So how do we communicate with workers while also providing them with tools to educate and empower them? We do it with the language of (OS1ian). If you’ve ever spent any time in a hospital listening to doctors and nurses converse, you know that they have their own set of terms which can make it sound like they are speaking gibberish to anyone not in the medical profession. Similarly, lawyers communicate using “legalese”—technical jargon that fill legal documents. So, we asked, why not develop a professional language for the cleaning industry?

Just a few of the key terms a Restroom Specialist must learn to speak (OS1)ian.
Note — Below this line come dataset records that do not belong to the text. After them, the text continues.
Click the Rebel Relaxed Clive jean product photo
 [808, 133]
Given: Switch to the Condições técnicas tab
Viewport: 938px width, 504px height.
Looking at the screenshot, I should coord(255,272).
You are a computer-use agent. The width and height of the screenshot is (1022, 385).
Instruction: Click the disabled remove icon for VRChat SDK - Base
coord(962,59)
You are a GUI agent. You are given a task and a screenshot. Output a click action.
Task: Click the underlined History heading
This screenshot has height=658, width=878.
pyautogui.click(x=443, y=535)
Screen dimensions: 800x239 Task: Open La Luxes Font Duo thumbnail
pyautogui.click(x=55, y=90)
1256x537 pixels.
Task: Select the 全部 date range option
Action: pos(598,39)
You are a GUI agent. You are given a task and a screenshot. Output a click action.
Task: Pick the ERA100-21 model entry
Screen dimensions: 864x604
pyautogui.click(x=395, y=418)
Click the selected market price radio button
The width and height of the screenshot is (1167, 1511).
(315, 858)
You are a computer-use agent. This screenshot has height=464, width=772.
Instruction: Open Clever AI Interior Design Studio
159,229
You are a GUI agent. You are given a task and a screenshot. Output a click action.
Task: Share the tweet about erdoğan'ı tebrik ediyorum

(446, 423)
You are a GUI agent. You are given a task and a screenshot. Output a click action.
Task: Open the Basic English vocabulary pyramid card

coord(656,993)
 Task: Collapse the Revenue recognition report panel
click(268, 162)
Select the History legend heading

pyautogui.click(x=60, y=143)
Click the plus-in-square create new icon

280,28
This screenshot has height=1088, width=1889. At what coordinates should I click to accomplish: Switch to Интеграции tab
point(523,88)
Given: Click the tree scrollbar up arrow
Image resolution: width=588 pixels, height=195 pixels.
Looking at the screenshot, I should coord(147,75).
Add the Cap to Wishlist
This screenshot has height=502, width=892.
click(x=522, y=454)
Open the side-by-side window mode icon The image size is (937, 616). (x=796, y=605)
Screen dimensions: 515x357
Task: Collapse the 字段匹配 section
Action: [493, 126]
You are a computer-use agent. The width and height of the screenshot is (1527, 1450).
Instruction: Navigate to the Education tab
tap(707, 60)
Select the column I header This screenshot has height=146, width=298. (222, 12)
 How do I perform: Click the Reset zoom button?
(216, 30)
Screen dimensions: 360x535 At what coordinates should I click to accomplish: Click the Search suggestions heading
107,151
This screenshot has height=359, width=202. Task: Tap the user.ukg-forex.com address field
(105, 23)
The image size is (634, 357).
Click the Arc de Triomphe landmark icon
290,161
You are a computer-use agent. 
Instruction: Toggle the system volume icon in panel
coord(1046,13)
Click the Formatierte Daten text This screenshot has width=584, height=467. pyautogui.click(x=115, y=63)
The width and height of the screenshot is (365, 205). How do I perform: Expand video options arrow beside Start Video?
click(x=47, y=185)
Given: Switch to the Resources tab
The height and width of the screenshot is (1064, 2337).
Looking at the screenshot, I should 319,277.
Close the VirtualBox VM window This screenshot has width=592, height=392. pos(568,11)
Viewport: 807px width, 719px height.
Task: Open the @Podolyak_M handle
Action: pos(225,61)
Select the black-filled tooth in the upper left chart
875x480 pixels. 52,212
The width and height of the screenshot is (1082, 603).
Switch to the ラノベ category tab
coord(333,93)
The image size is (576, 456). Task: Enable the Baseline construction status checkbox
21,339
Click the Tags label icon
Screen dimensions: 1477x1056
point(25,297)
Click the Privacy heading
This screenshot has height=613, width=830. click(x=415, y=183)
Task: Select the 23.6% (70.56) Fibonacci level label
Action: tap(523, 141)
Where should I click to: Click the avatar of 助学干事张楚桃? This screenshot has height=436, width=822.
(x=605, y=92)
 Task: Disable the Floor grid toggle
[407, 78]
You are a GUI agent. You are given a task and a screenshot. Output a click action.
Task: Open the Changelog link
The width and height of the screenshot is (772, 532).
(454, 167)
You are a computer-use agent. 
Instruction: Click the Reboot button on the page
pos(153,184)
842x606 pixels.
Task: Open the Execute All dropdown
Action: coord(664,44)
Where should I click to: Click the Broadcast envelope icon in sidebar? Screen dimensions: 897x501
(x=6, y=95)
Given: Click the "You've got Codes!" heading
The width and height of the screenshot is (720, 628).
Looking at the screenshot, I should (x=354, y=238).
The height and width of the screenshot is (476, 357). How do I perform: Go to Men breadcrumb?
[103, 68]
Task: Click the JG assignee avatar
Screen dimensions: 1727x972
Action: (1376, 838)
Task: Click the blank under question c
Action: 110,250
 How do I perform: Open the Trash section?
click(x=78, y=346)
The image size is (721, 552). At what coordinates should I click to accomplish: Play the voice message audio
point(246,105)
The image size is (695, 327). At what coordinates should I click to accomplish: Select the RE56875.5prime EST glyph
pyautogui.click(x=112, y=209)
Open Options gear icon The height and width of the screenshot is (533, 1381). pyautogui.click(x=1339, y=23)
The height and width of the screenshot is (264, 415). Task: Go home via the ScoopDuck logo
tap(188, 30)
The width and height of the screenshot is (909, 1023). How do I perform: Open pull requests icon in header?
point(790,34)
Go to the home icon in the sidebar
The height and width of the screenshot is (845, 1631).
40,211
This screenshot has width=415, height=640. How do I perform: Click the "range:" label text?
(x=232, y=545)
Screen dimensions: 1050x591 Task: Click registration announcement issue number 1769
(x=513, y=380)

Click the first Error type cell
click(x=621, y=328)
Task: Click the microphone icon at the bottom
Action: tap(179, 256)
(OS1)ian — a universal language for the cleaning industry— was developed based on specialist duties and identifyed key terms associated with each position. Each position has approximately 45 basic words and 10 to 15 terms that a specialist must be able to use in their day-to-day operations. For example, the vocabulary of a vacuum specialist includes vac station, paddle tool and inspect plug. A light-duty specialist will learn terms like wastebasket, barrel and fill line.

To assist with literacy, specialists complete an (OS1)ian worksheet in Boot Camp with the key terms provided in greyscale. The intent isn’t to test or trick workers, but to help them develop both written and oral proficiency of the terms. As the cleaner adopts new responsibilities, their vocabulary will expand to include as many as 250 phrases, helping them develop a working English vocabulary.

Before rolling (OS1ian) out, we tested it with a third-shift crew at the University of Massachusetts at Amherst who spoke Chinese, Russian and Romanian. It was met with an overwhelming reception—finally, we were all able to speak the same language. In years since, we’ve found that using a standardized vocabulary benefits workers with dyslexia, functional illiteracy and cognitive perception disorders.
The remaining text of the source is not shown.